– David provides details of Fetch.AI’s upcoming Trading Agent Competition
– David explains how he is helping to build the framework that enables Fetch.AI agents to operate autonomously
Hi! I’m David. I joined Fetch.AI in March and since then I’ve been working for the company as a computational economics researcher.
My official title is quite a mouthful. In practice, it means I feel comfortable doing research as well as applied work on models and products. On a daily basis I work on four related projects: economic security proofs for our consensus mechanism, cryptoeconomic models of (decentralised) economies, development of a framework for our Autonomous Economic Agents (AEAs) and a Trading Agent Competition (TAC). I’ll tell you more about each project below.
With a PhD in Applied Game Theory from the University of Cambridge and prior startup and product experience, I feel very much at home at Fetch.AI. I can’t wait for the mainnet launch later this year and the beginning of an agent-based economy.
However, Fetch.AI cannot realise this vision without a strong ecosystem. That’s why I have spent a significant amount of time developing what will be our first agent competition. In our Trading Agent Competition (TAC) we create a framework within which autonomous agents can be set free to work towards achieving their objective. The first iteration of the competition will focus on a setup where autonomous agents are assigned a collection of (virtual) assets — for instance festival tickets — and preferences for these assets. For example, if an agent prefers tickets for a Game of Thrones musical over an Ed Sheeran concert, then they can start trading these goods with other agents in the competition. The agent with the highest score — that is the best match between preferences and assets — at the end of the competition is the winner of a handsome reward. The main focus of the competition though is to encourage our developer community to learn from each other and develop innovative agents with sophisticated strategies. My team — including Marco Favorito and Ali Hosseini — and I are currently in the final stages of developing the competition framework and our baseline agents. I cannot wait to share this with you later next month. The video below gives you a sneak peek of this technology:
The screencast shows the scores of a number of autonomous agents.
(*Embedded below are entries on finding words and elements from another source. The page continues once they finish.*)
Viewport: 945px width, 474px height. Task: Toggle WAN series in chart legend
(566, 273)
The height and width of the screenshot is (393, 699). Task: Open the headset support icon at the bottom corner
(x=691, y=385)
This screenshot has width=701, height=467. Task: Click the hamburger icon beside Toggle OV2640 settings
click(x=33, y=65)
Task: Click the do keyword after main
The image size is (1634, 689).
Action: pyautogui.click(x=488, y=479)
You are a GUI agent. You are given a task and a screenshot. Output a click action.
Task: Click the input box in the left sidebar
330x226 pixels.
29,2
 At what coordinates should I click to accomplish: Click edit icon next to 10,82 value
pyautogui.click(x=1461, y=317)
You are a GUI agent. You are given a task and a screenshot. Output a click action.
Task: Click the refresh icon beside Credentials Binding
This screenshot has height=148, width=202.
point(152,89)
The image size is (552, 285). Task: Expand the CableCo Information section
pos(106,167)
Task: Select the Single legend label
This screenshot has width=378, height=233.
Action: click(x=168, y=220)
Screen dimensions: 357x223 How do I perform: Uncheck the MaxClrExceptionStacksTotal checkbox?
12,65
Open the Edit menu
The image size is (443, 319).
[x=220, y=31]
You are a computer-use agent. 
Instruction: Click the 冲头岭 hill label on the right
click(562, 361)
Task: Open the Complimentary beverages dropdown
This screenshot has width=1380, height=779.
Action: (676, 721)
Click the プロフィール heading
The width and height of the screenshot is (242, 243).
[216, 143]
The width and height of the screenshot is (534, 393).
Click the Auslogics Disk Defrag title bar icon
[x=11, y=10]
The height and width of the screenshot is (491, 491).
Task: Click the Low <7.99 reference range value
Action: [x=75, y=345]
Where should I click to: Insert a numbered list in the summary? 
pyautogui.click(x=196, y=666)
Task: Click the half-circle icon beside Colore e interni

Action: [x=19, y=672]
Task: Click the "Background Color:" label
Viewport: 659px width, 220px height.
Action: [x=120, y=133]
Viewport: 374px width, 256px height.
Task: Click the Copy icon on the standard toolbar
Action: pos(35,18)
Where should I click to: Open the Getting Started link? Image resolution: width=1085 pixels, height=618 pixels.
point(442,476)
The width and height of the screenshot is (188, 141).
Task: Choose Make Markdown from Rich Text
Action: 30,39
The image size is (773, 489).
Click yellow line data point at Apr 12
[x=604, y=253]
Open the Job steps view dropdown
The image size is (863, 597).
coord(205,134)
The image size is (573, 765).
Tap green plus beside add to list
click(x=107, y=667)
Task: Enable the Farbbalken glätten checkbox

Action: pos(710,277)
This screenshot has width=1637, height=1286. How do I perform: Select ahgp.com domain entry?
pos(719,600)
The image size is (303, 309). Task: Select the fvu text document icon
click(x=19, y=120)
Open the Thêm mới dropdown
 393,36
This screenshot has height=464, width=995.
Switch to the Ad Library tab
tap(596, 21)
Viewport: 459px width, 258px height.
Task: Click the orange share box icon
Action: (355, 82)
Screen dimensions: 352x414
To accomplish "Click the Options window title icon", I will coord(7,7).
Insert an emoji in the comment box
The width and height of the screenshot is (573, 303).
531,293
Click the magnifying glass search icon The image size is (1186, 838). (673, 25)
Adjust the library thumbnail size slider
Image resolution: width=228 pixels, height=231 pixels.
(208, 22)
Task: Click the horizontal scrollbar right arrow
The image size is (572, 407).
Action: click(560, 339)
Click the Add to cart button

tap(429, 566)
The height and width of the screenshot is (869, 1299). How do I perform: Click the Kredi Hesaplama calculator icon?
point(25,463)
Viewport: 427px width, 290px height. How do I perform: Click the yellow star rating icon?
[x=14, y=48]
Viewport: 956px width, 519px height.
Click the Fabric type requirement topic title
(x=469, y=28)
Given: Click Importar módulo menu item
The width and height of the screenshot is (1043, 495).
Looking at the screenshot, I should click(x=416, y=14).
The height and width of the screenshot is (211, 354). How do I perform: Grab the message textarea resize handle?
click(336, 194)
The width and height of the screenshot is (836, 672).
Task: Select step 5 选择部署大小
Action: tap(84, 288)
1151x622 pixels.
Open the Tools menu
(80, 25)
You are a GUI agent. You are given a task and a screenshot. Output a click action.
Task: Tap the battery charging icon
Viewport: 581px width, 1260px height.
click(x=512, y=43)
As they transact with each other the agents increase their score, demonstrating they have completed a higher number of mutually beneficial transactions.
When we started developing the TAC we immediately ran into fundamental questions related to developing autonomous agents. For example, “how do you measure and represent the preferences of a user in an agent?”. To find answers to such questions I worked with my colleagues Ali Hosseini and Frederic Moisan to survey the multi-agent and economics literature. This helped us develop a first draft of our agent framework. The project is still very research focused and for good reason: we have many more papers to analyse and we want to incorporate as much of the learning from the TAC and future competitions into our autonomous agent framework.
Earlier, I mentioned the mainnet launch. If you have followed Fetch.AI for a while you will have heard about our innovative minimal agency consensus. Before we launch we still need to develop more security proofs and detailed specifications of the consensus mechanism both for internal and external reference. Together with our research lead Jonathan Ward and my colleague Jenny Wong, I’m working on proofs regarding specific theorems and propositions which establish the economic security of the consensus mechanism. In this work I draw on my PhD thesis, where I also modelled games of players who are connected in arbitrary networks.
In the little time leftover — mostly on my train journeys to and from London — I work on surveying the fledgling cryptoeconomic literature and developing my own models. In particular, there are many open questions over how decentralised ledger technologies will affect existing economic organising principles such as markets, firms and platforms and what new forms of exchange they will permit. This work can help us at Fetch.AI understand where to set our priorities.